[Passage to read]
============

Some regions of the world record hundreds of earth tremors a day. Most of these are of a minor nature – but occasionally an earthquake strikes of such destructive power that it destroys buildings and triggers tsunamis that lay waste to huge areas. Faced with this kind of disaster, rescue crews often struggle to locate and dig out injured people quickly enough to save them. Although radar devices can provide useful assistance, current systems are limited to stationary operation. Set up in a fixed spot, they can only search up to a distance of twenty to thirty meters, depending on the radar specifications. In disasters involving large-scale destruction, this distance is simply too short.
Based in Wachtberg, Germany, Fraunhofer FHR offers a technology that aims to significantly increase the search radius. “What we’ve developed is a mobile radar system that locates people buried under rubble by detecting their pulse and breathing,” says Reinhold Herschel, a team leader at Fraunhofer FHR. “Our longer-term goal is to mount this radar device on a drone and fly it over the disaster site. This would make searches faster and more effective even in areas extending over various hectares.”
Multiple transmitters and receivers enable different vantage points
In basic terms, the radar device works by emitting waves. Part of each wave is reflected by the debris, but some of the wave passes through the rubble and is reflected by people and anything else buried underneath it. The distance to an object is calculated by measuring how long the signal takes to return to the detector in the radar system. If that object is moving – even if it is just a buried person’s skin rising and falling by a few hundred micrometers with each heartbeat – this changes the phase of the signal. The same applies to the tiny movements caused by their breathing. People typically take a breath no more than 10 to 12 times a minute, while the heart beats an average of 60 times a minute, so it is relatively simple to distinguish between these different signal changes using algorithms. The researchers can also determine exactly where the buried person is located.

============

Stored data:
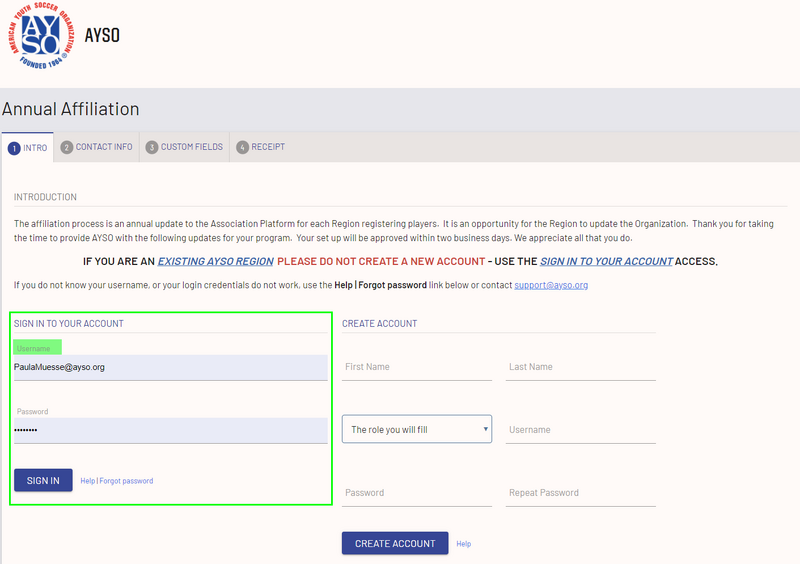
Task: Go to the Receipt tab
Action: (x=260, y=147)
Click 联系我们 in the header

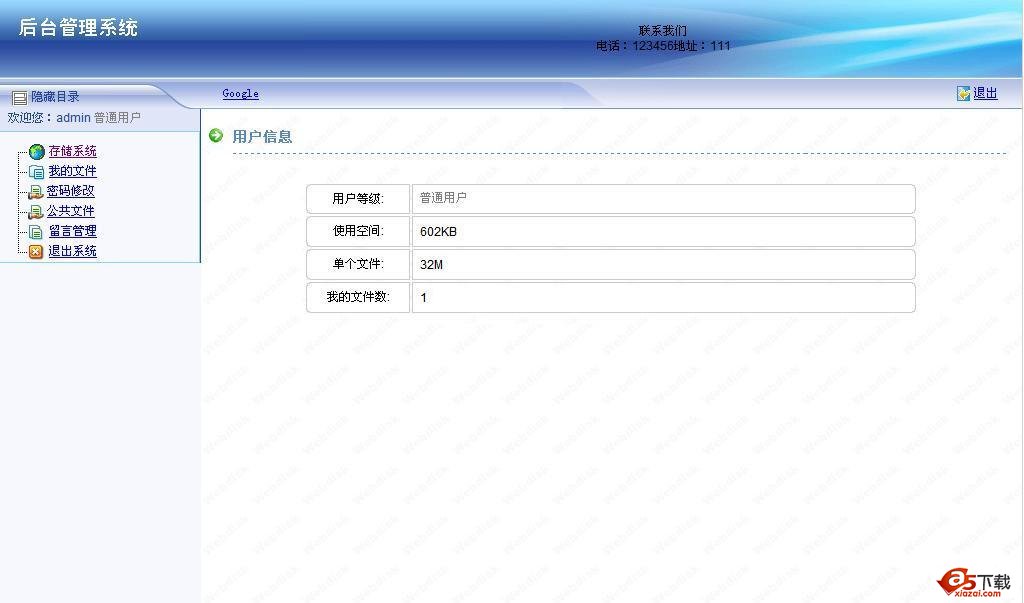pyautogui.click(x=662, y=30)
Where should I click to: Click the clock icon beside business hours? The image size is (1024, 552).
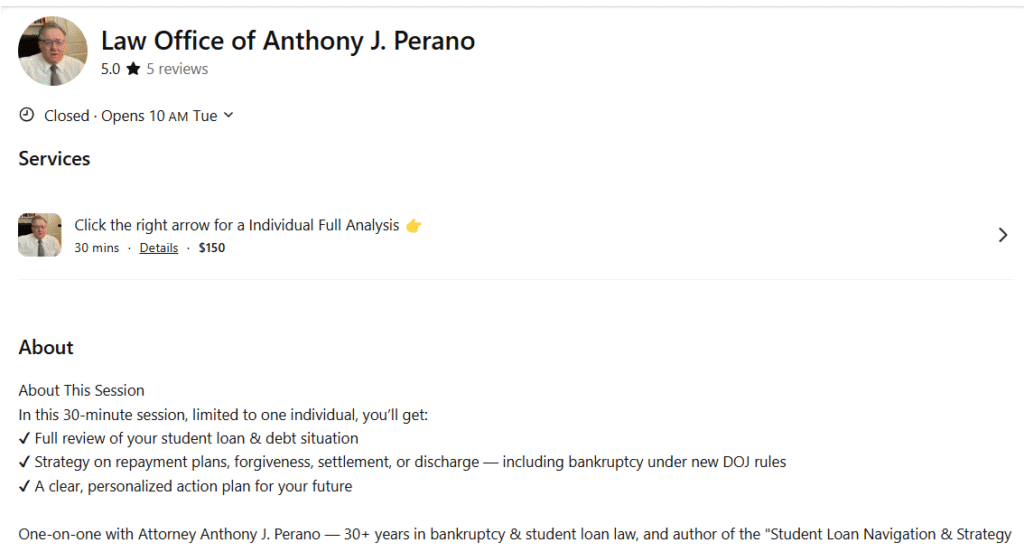(x=27, y=115)
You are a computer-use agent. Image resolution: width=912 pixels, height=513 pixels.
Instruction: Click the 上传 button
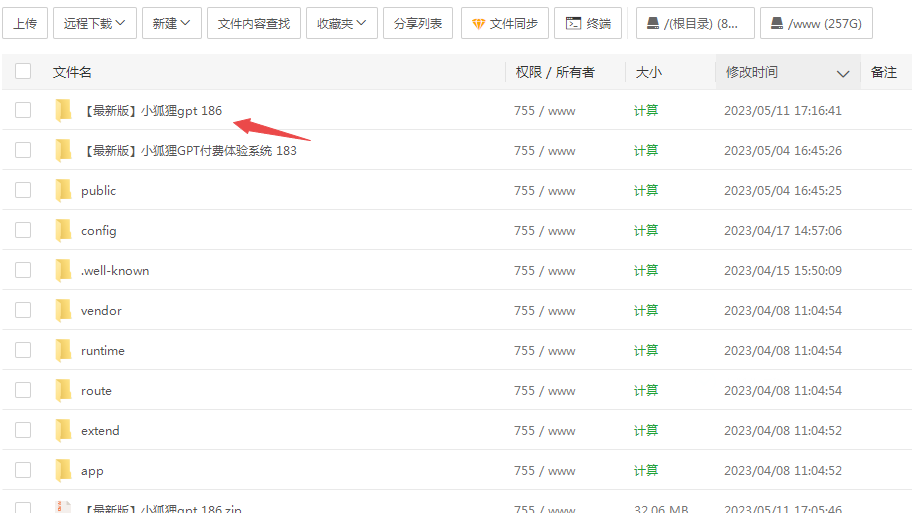[25, 23]

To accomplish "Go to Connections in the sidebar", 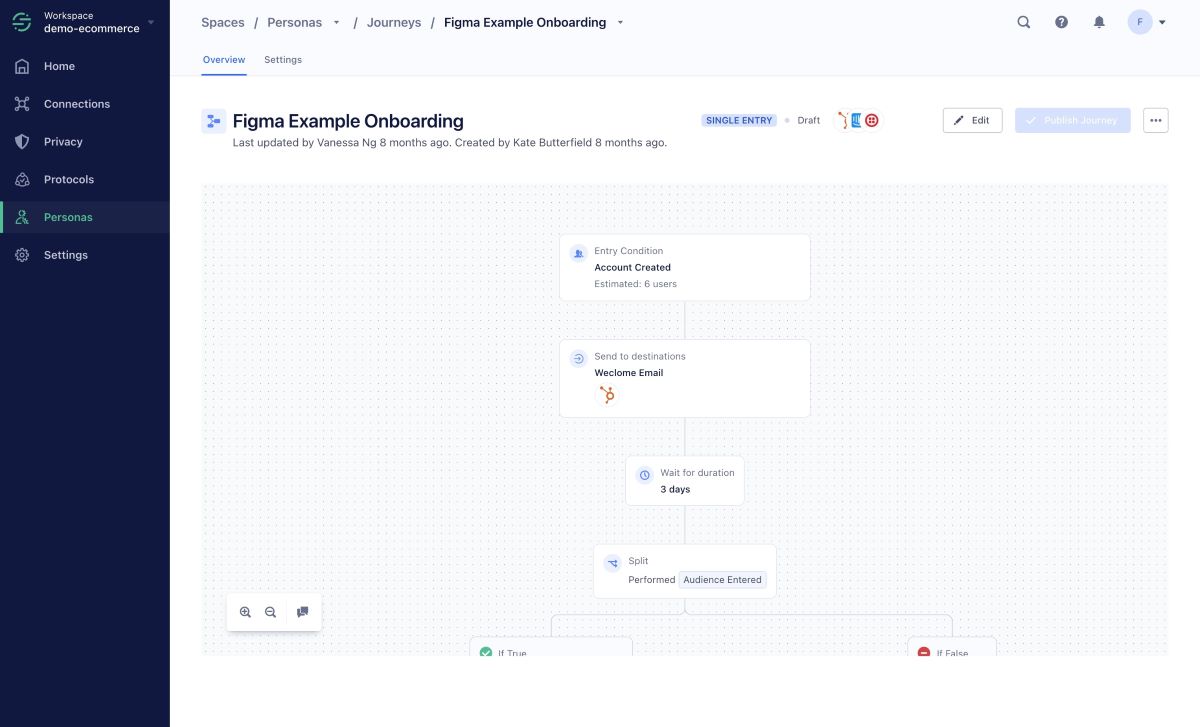I will click(x=77, y=104).
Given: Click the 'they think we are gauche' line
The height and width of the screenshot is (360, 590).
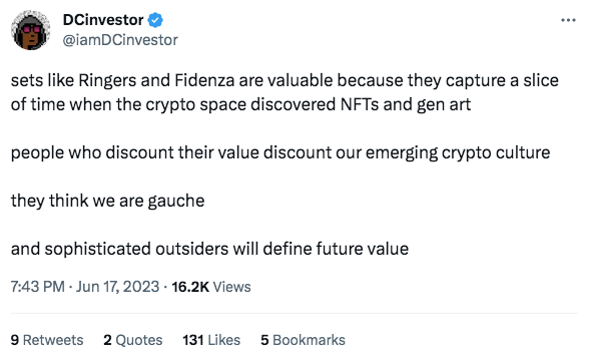Looking at the screenshot, I should pyautogui.click(x=108, y=201).
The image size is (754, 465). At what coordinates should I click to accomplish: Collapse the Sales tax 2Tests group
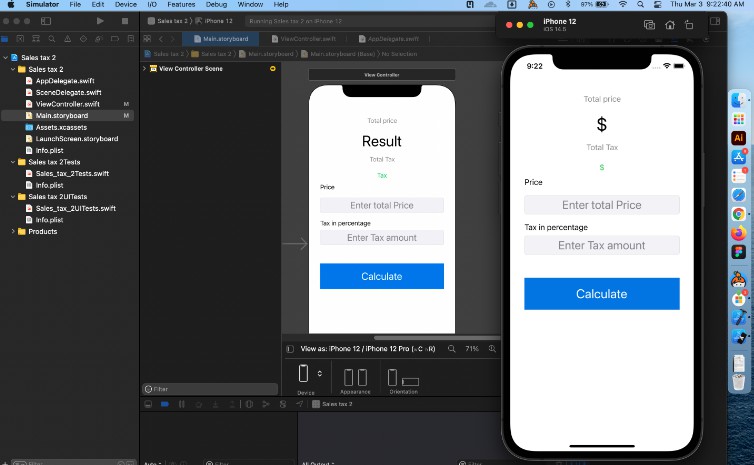[13, 161]
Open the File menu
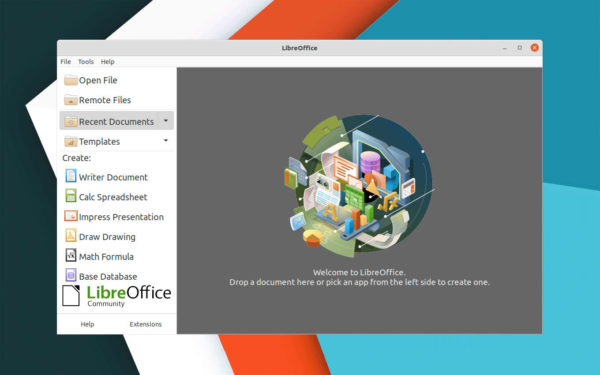This screenshot has height=375, width=600. coord(66,62)
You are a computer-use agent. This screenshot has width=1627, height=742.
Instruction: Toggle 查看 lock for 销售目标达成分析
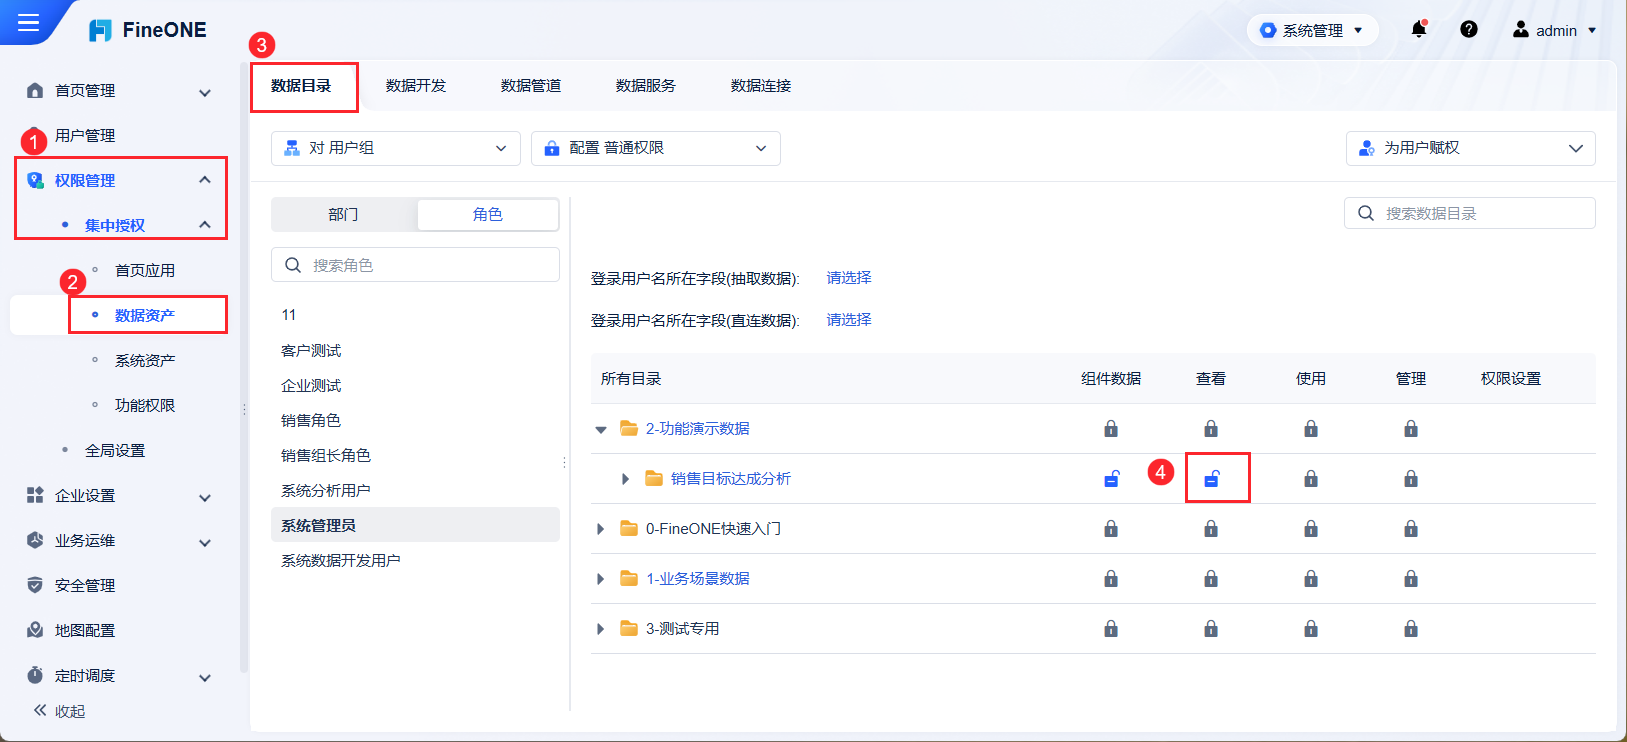(x=1211, y=479)
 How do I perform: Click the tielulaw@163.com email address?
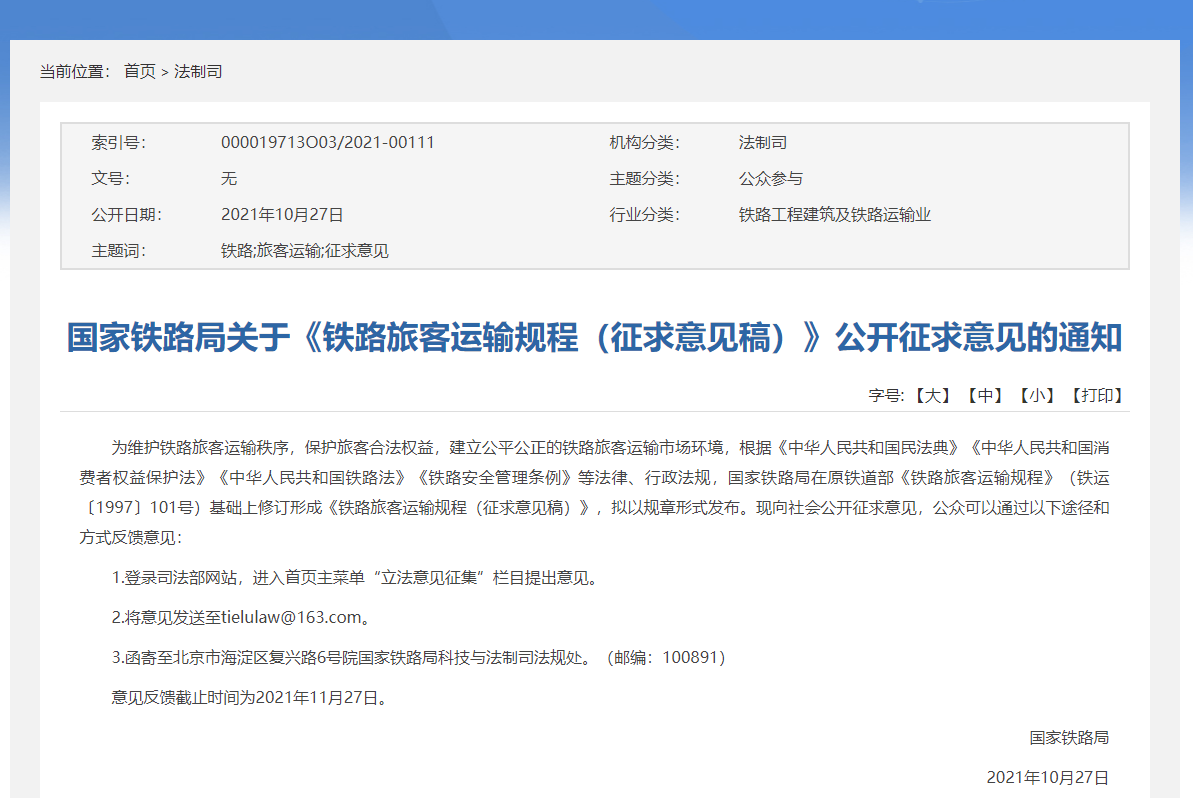point(290,618)
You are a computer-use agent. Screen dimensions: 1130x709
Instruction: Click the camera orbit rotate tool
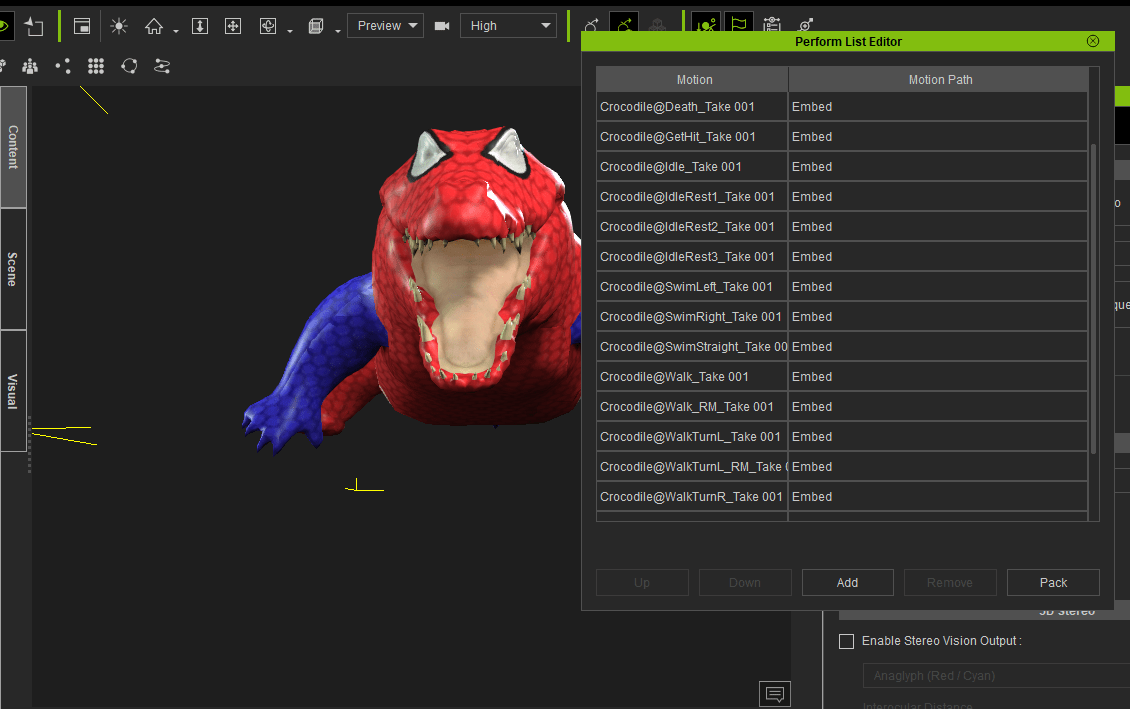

============

[Exercise set]
A - Using the passage on radar detection of people buried under rubble, decide whether each statement agrees with it: (i) a stationary radar system can search only up to twenty to thirty meters; (ii) the mobile radar finds buried people by sensing their body heat; (iii) a buried person breathes more times per minute than the heart beats. For each, answer yes or no and quote the deciding words.
B - Resume the passage on radar detection of people buried under rubble, starting after its last sentence.

[Answers given]
A -
(i) Yes: "they can only search up to a distance of twenty to thirty meters, depending on the radar specifications"
(ii) No: "locates people buried under rubble by detecting their pulse and breathing"
(iii) No: "People typically take a breath no more than 10 to 12 times a minute, while the heart beats an average of 60 times a minute"

B -
This is made possible by a special type of radar known as MIMO, which stands for multiple input, multiple output. MIMO radars use multiple transmitters and receivers to set up different “vantage points” which can then be used to identify the exact location where paramedics should dig for survivors.
Algorithm detects irregular heartbeats
What is unique about this technology is its combination of mobility and accurate detection of people’s vital signs. The mobility advantage generally refers to examples such as mounting the device on a drone and flying it over the disaster site, but it is also possible to turn this principle on its head. Set up the system in a fixed spot, for example, and it can be used to detect the vital signs of people moving around close to the radar. There are a number of situations where this could be useful, such as providing first aid to large numbers of casualties in a sports hall following an earthquake. In this case, the radar device could be used to record vital signs and assign them to each individual to determine who is in most urgent need of assistance. In this example, the algorithm focuses primarily on detecting changes such as whether someone’s heart is beating irregularly or a patient is breathing very rapidly. The radar system can distinguish the individual signals and display them separately. Accuracy is also high, with the device measuring pulse rates with 99 percent accuracy as compared to readings taken using portable heart rate monitors. More research is still needed on using the radar to find people buried under rubble, but researchers have already made significant progress in detecting vital signs close to the stationary radar system, successfully putting it to the test at distances of up to 15 meters. The next step towards a viable product would be to conduct a verification study with a partner in the medical arena. Once the radar system has obtained a positive evaluation based on sufficient data, it can then move into a certification process with interested industry partners. It will probably take around two more years before the developers create a product that is accurate enough to detect buried casualties reliably in tricky scenarios such as soil or concrete and suitable for UAV-based applications. Fraunhofer FHR will be continuing its research in this area to meet this ambitious goal.